## THE DATA
---+---
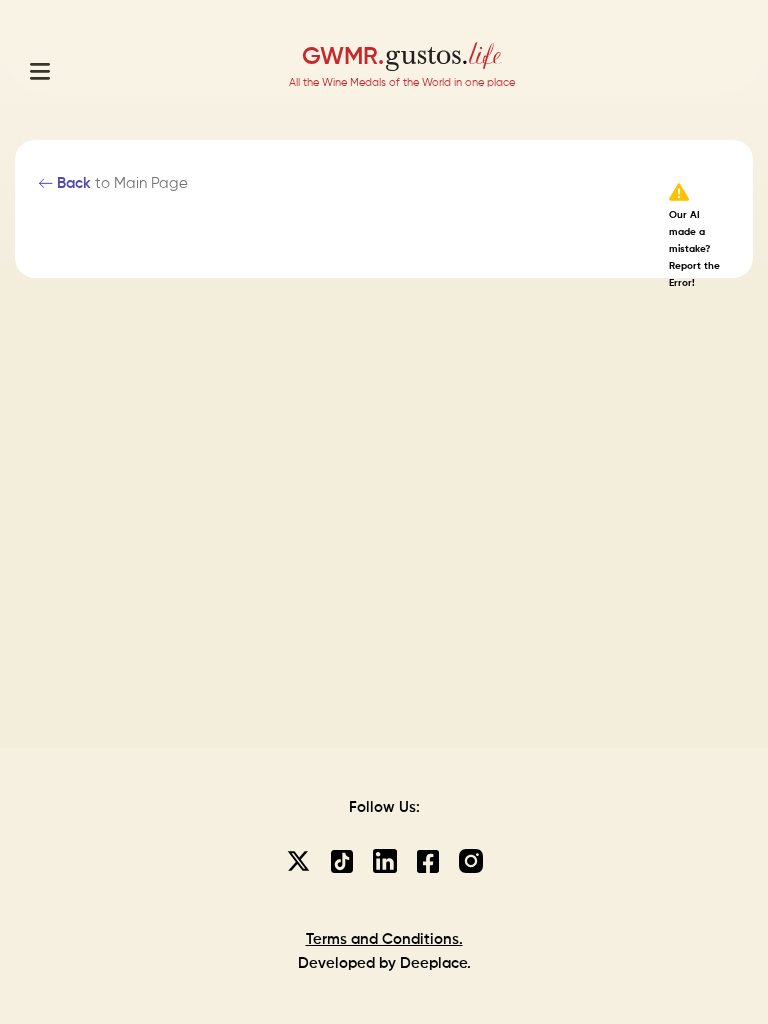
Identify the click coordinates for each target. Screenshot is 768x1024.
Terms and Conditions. (384, 939)
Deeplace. (435, 963)
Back (72, 183)
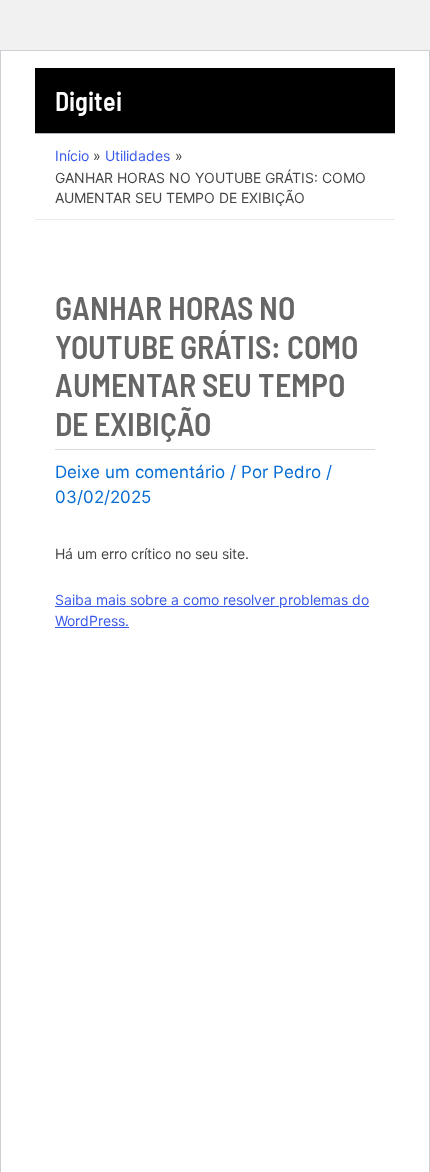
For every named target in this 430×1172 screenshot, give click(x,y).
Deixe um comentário (140, 472)
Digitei (88, 100)
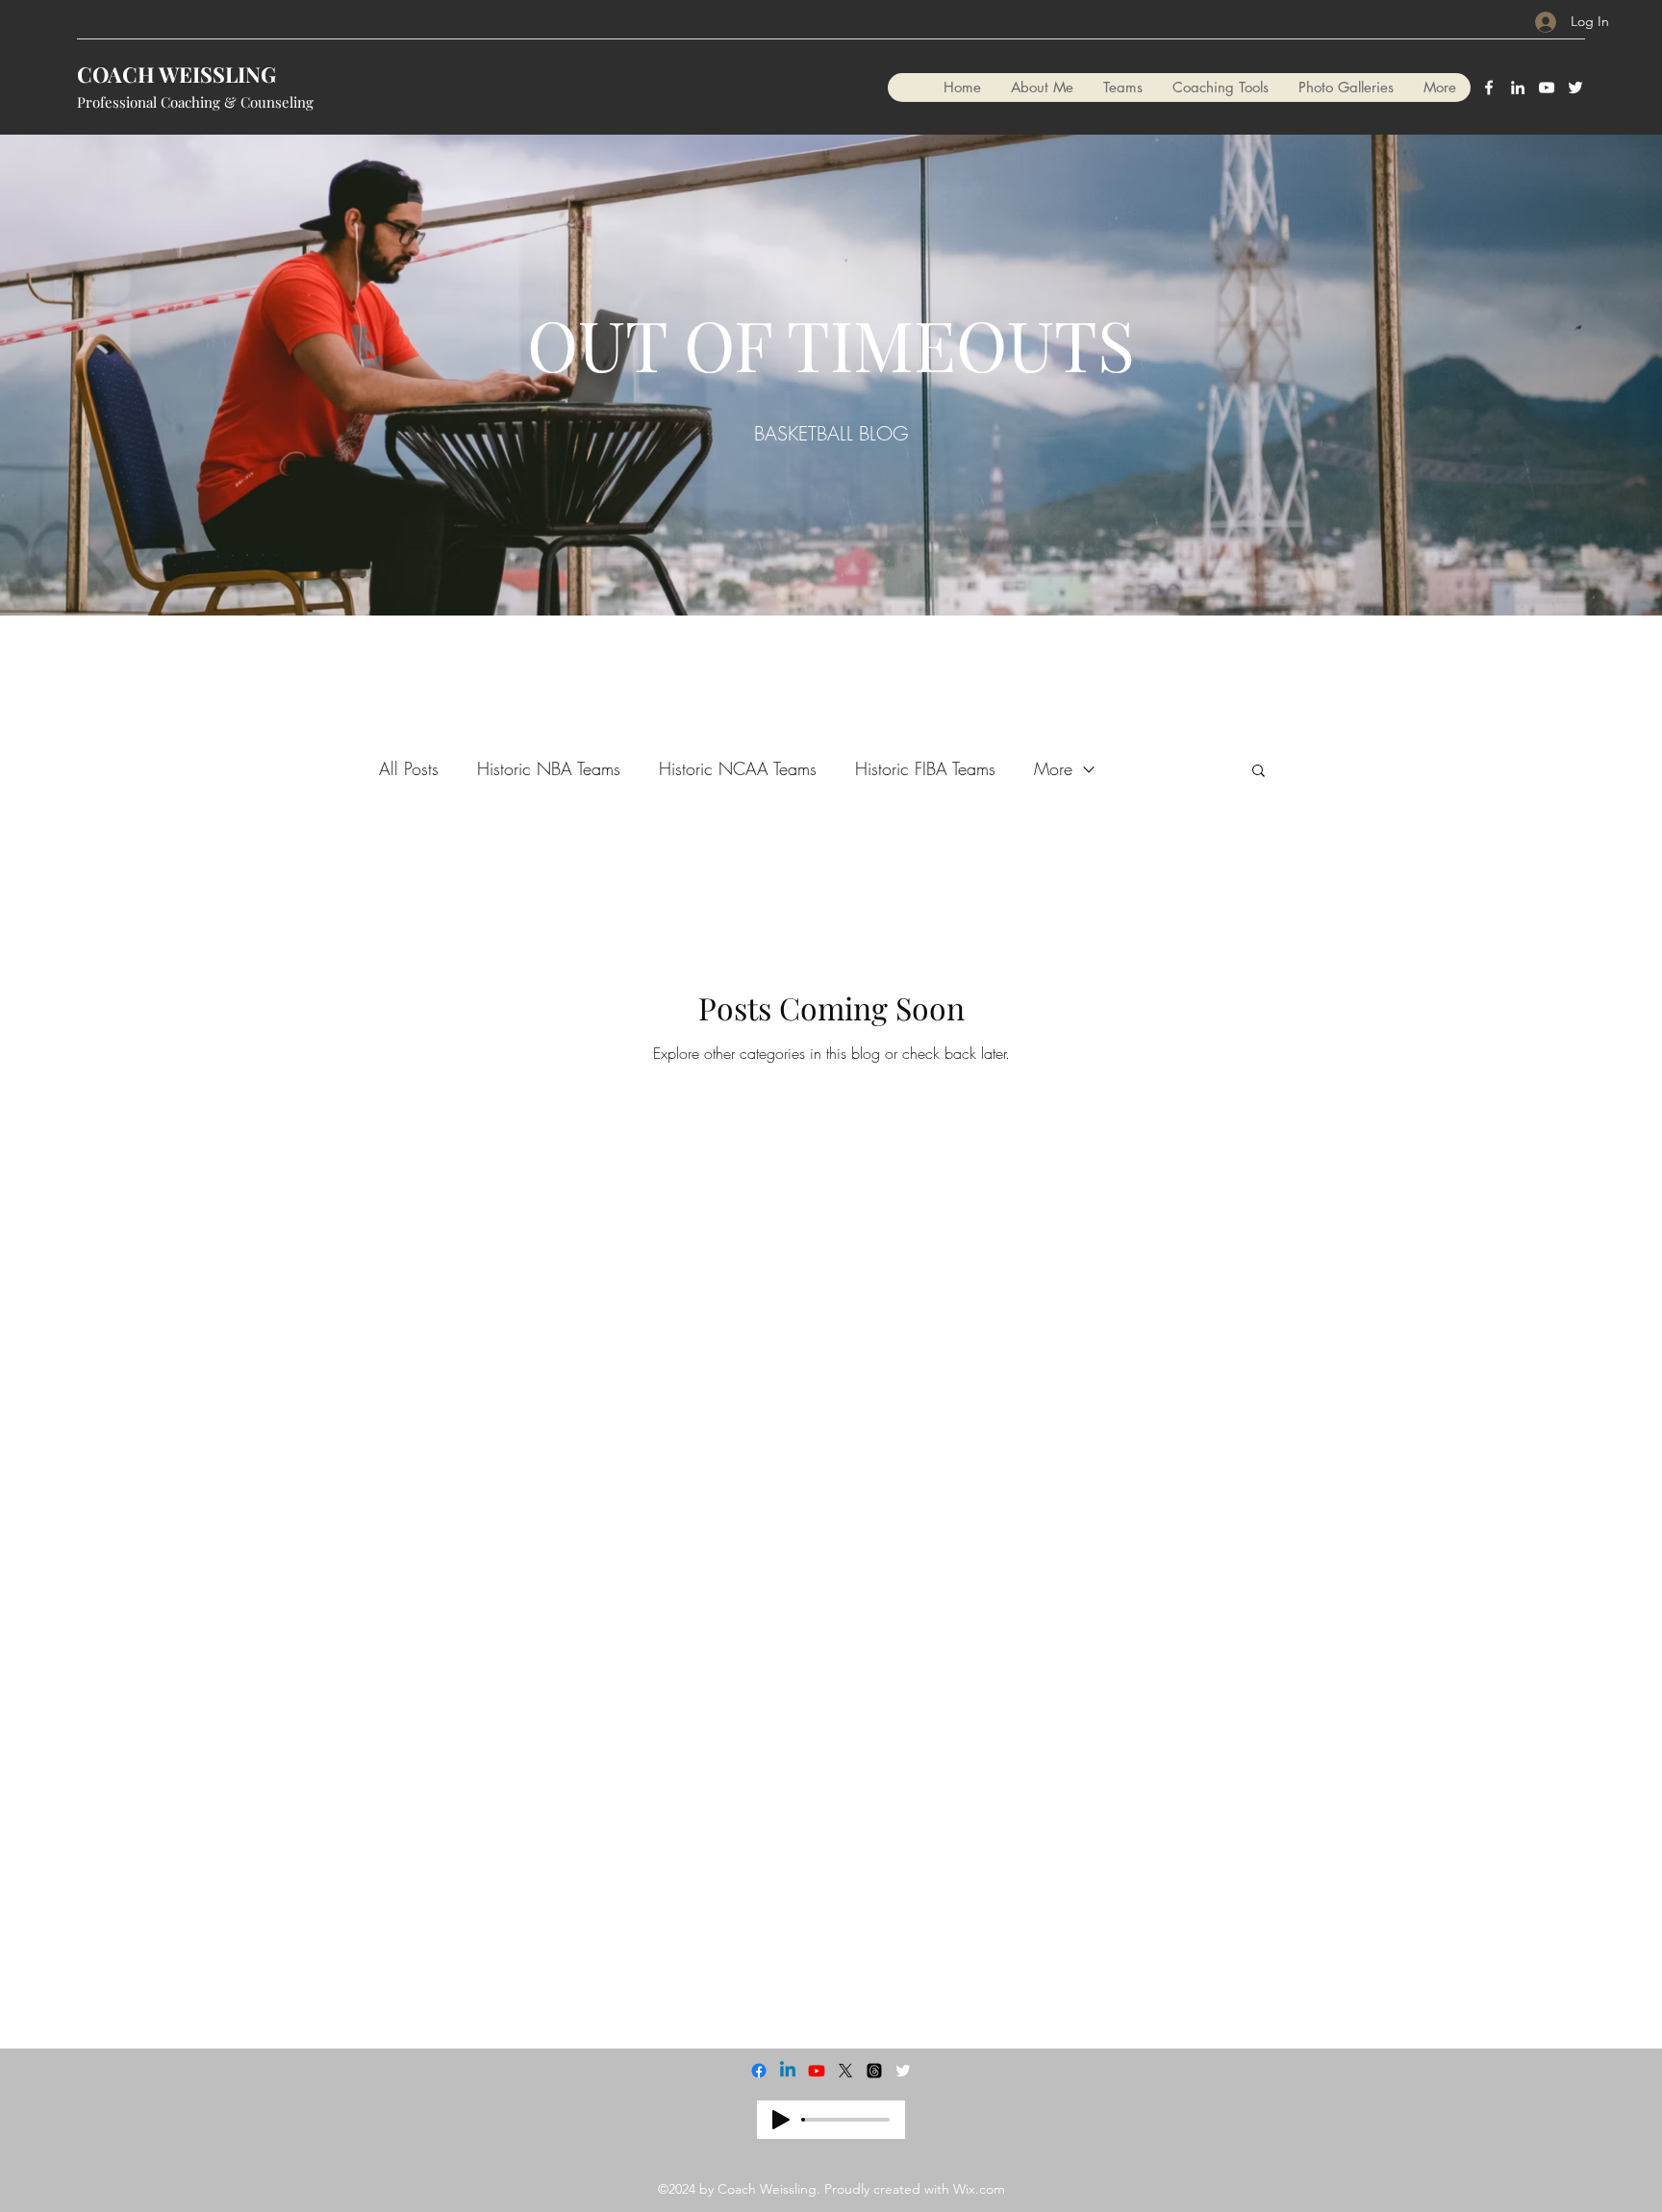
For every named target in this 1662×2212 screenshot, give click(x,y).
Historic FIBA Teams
---+---
No pictures belong in the output. Restate word for word only the lines from the one containing "Digitei (88, 100)" to the end of the entries above.

## ANSWER SPACE
Digitei (88, 100)
For every named target in this 1662×2212 screenshot, give click(x,y).
Historic FIBA Teams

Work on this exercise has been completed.